━━━━━ TEXTE SOURCE ━━━━━

M. Jean-Claude Gayssot - Le CIRCOSC ne relève pas de mon ministère, au contraire de la Météo. Le service d'annonce des crues est rattaché au ministère de l'Environnement et de l'Aménagement du territoire. Ces services d'annonce ont été créés pour suivre les cours d'eau sur lesquels existent des risques significatifs de crues classiques. Ils visent à anticiper les phénomènes de brusques débordements de cours d'eau immédiatement liés à des précipitations ou à des événements comme les fontes de neige. Ce type de risques majeurs n'étant pas caractéristique, aux yeux des spécialistes, de la Somme, ce service n'a donc pas été mis en place.
Une mission interministérielle a été créée au mois d'avril pour analyser le phénomène de la crue, évaluer l'efficacité des dispositifs de protection et de prévention mis en place et proposer aux pouvoirs publics les améliorations nécessaires. Il ne m'appartient pas, à cette heure-ci, de dire si les dispositifs existants ont bien fonctionné.
Sans attendre les conclusions de cette mission, nous savons déjà que la crue de la Somme est en fait une crue de nappe. La nappe est remontée sur l'ensemble du lit majeur en raison de la saturation des sols, du fait des pluviométries exceptionnelles en mars - trois fois supérieures à la normale - et en avril - deux fois supérieures à la normale. La crue est apparue progressivement, au contraire d'une crue classique et brusque, et avec un décalage dans le temps entre les précipitations et les résurgences. Les systèmes et modèles existants qui contrôlent les cours d'eau et réagissent avec une visibilité de quelques jours sont donc inopérants par rapport à ce problème. Cette difficulté d'anticipation a pu créer, légitimement, des incompréhensions de la part des personnes concernées. Dès qu'il est apparu que l'eau ne disparaîtrait pas rapidement, la préfecture et les services de l'Etat ont fait face immédiatement à la situation et à ses conséquences.

━━━━━ DONNÉES FOURNIES ━━━━━

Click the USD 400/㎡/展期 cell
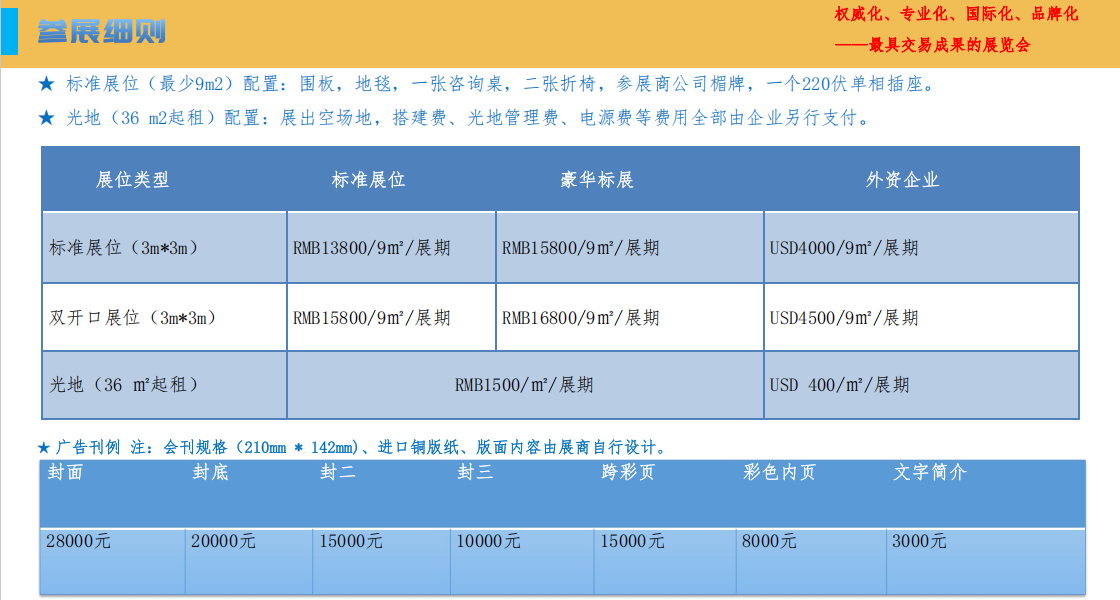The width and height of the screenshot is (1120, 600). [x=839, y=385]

━━━━━
━━━━━ DONNÉES FOURNIES ━━━━━

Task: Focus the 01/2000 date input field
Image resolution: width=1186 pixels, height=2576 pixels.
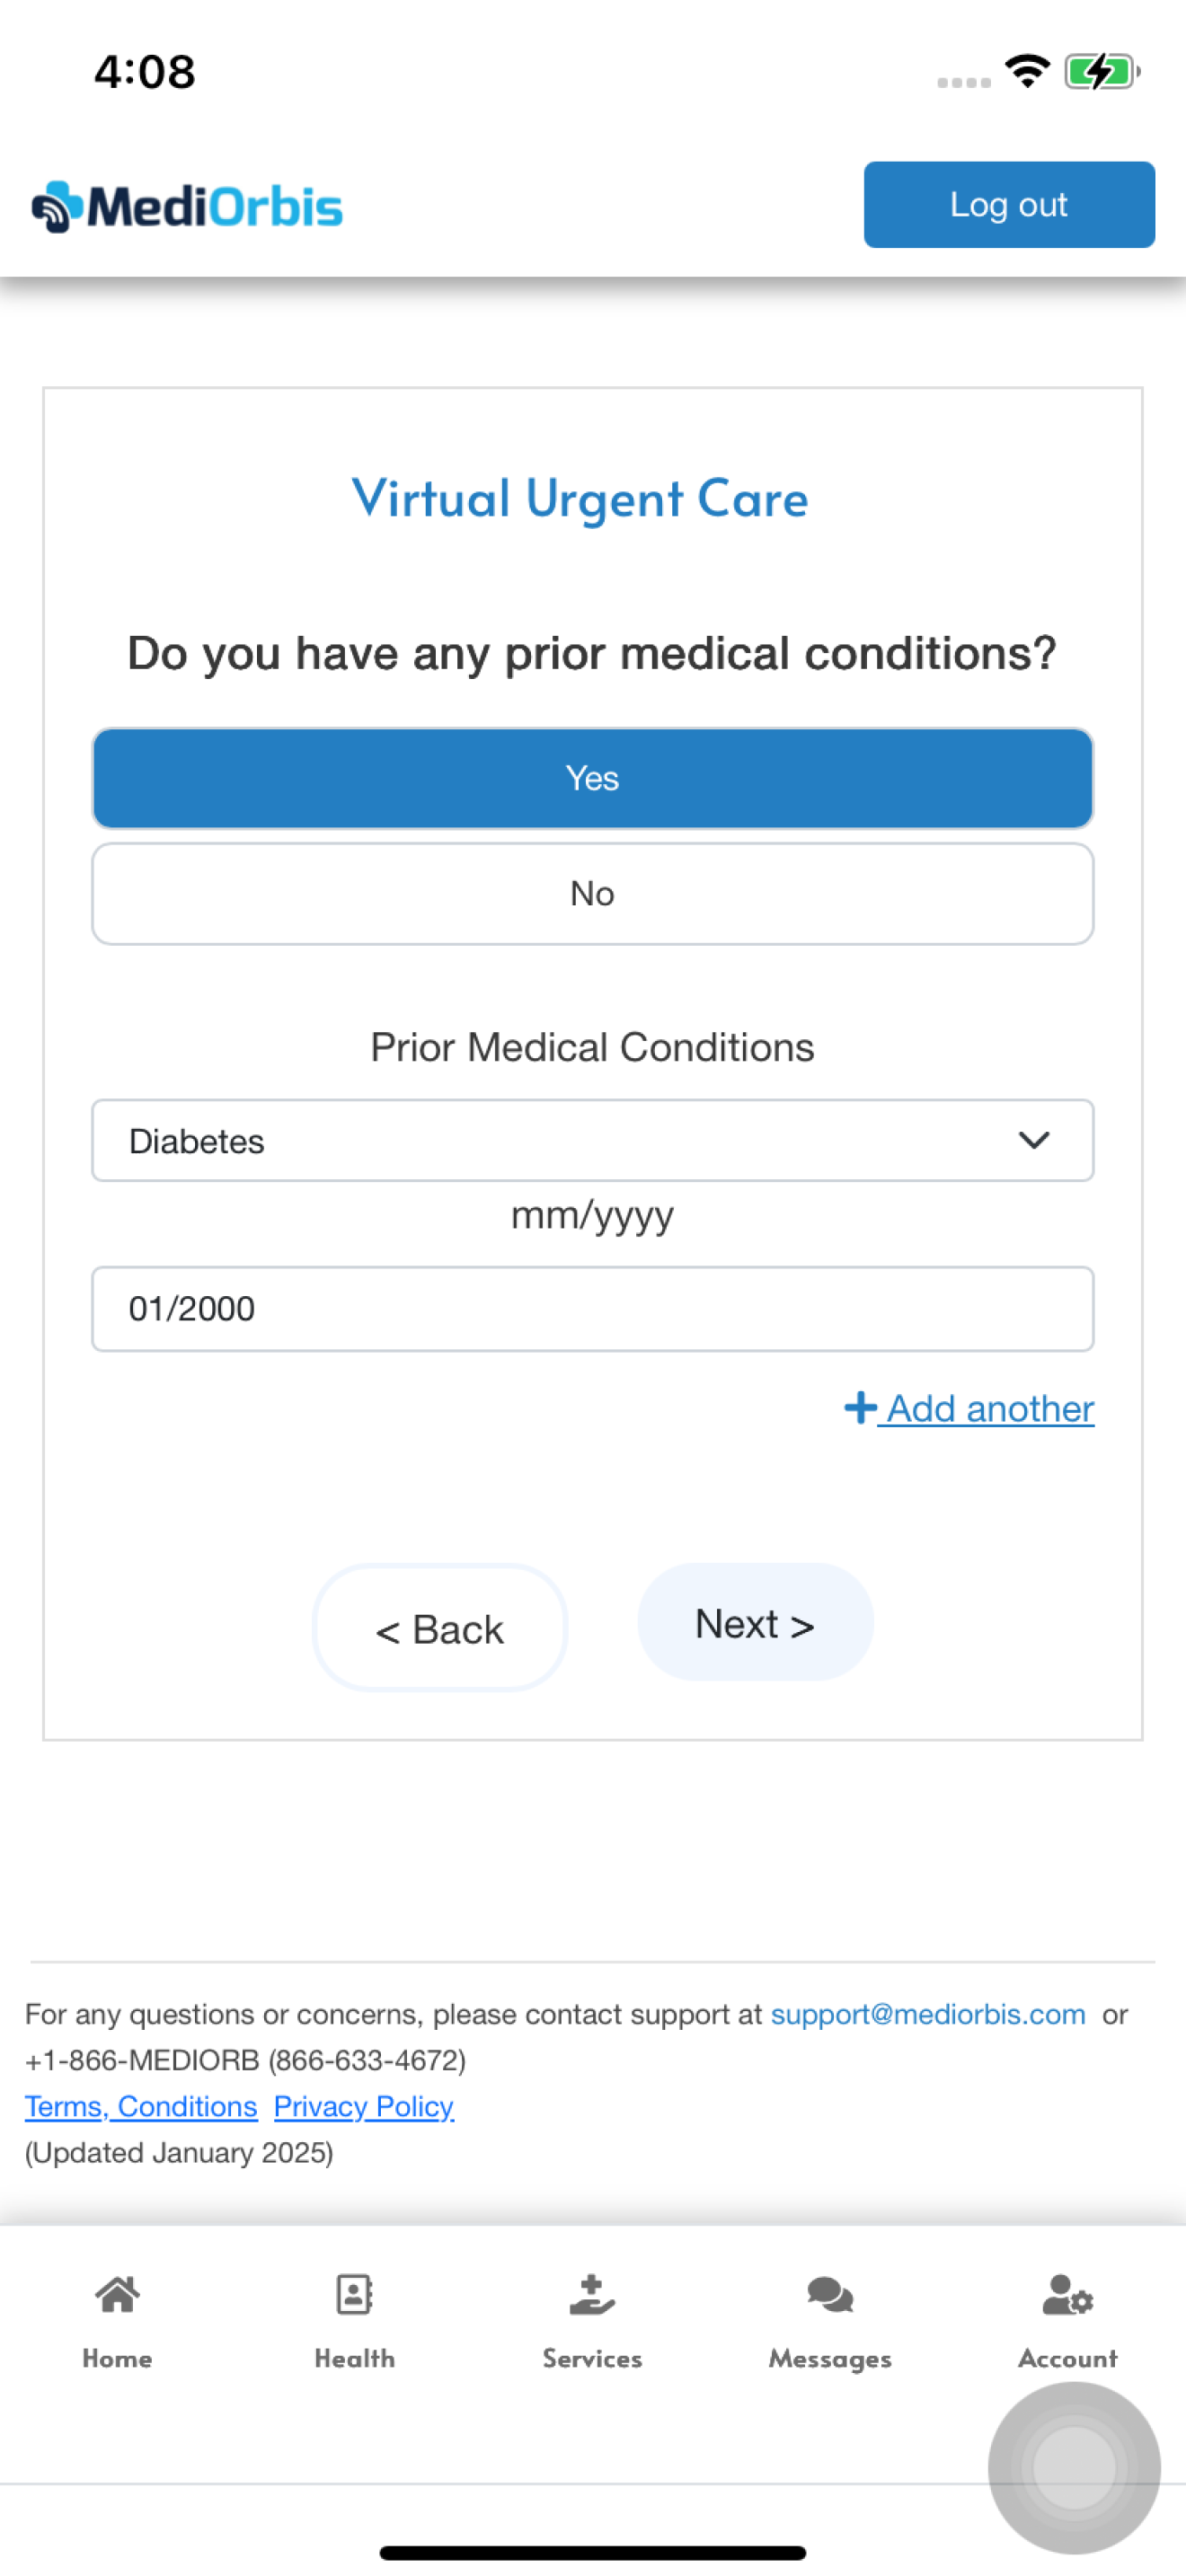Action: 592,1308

━━━━━

> CONSIGNE
Recopiez le passage du texte source qui va de « M. Jean-Claude Gayssot » jusqu'à « mis en place. », en remplaçant « crues » par « inondations ».

> RÉPONSE
M. Jean-Claude Gayssot - Le CIRCOSC ne relève pas de mon ministère, au contraire de la Météo. Le service d'annonce des inondations est rattaché au ministère de l'Environnement et de l'Aménagement du territoire. Ces services d'annonce ont été créés pour suivre les cours d'eau sur lesquels existent des risques significatifs de inondations classiques. Ils visent à anticiper les phénomènes de brusques débordements de cours d'eau immédiatement liés à des précipitations ou à des événements comme les fontes de neige. Ce type de risques majeurs n'étant pas caractéristique, aux yeux des spécialistes, de la Somme, ce service n'a donc pas été mis en place.